Wednesday, December 01, 2004

Hout (Rhymes with pout or hoot?)

We've been lazy in not yet tackling or dissecting a critique of the Hout report written by a statistician at Drexel University. We're gonna try to get to that sometime this week. Honest.

But in the meantime, Mickey has linked to Kevin Drum's Washington Monthly points about the Hout Paper from November 20. (Why is Mickey linking to news from November 20? Who cares! He's at least still on the story, even if he's on it from ten days ago! He'll be getting to the Juan Gonalez piece by December 13. Just in time for the electoral college!)

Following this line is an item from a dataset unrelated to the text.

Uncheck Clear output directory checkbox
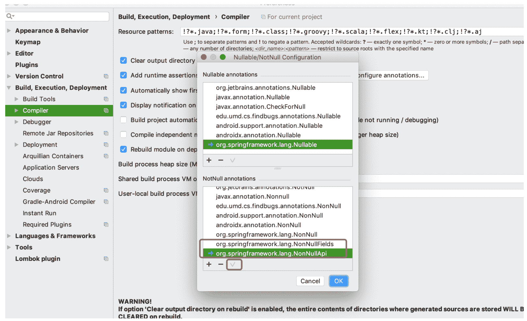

Drum cites sociologist Kieran Healey, and your little friends here at RottenDenmark talked about Kieran Healey's findings/postings on blog collective Crooked Timber in this post back on November 23 -- and what we said then still holds.

The evidence of the Hout paper may be that fraud was not systematic and statewide -- but in proving that not to be the case, both Drum and Healey suggest that there was something wrong, quite wrong, quite wrong and in need of explanation, in everyone's favorite two counties imitating vats of electoral cat piss, Broward and Palm Beach.

Could the Republican Party machine have been so better organized in Palm Beach and Broward -- two counties that are not Republican strongholds in any way, shape, or form -- such that they would do that much better in those counties than they had in 2000, and with a rate of improvement much larger than any other counties in the state?

Seems pretty fishy to me. Mickey? Now is not the time to be using Kausfiles to find out about unsigned LA area bands. The fate of the election is at stake! (Whose election? -- ed. Quit that!)